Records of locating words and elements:
....................
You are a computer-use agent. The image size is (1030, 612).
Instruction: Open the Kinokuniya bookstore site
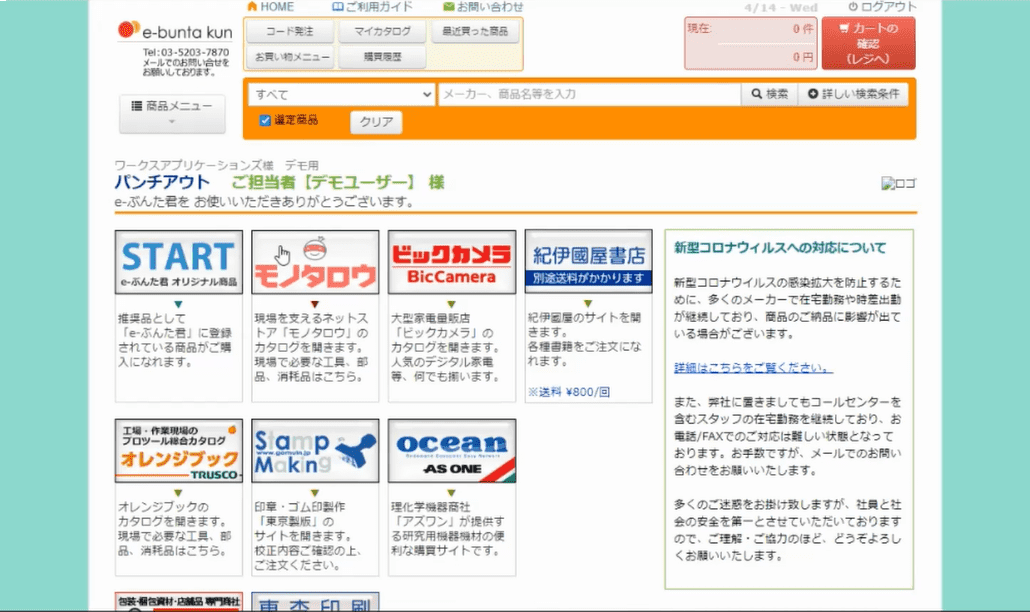click(x=588, y=262)
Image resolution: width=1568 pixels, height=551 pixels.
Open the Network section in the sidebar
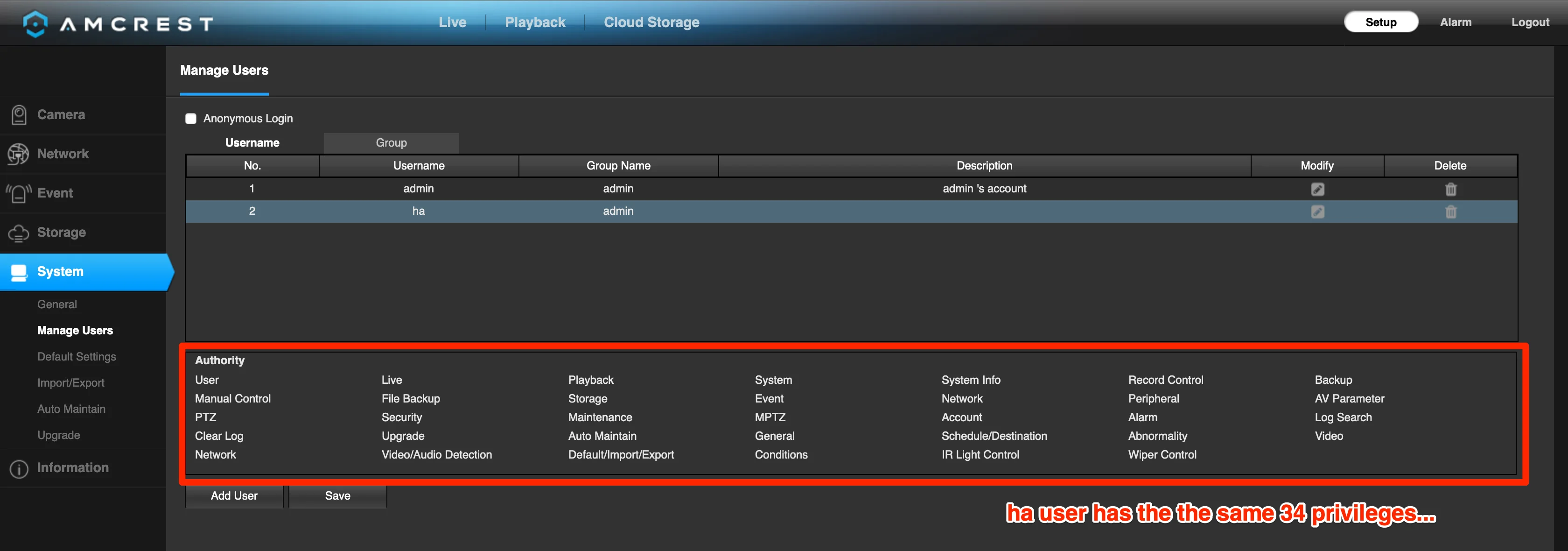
....................
> _WORK REQUIRED_
Lay out every line of the entries above as a numbered list, dropping any blank lines and leaving the pictures out.

> _REPLY_
1. You are a computer-use agent. The image size is (1030, 612).
2. Instruction: Open the Kinokuniya bookstore site
3. click(x=588, y=262)
4. Image resolution: width=1568 pixels, height=551 pixels.
5. Open the Network section in the sidebar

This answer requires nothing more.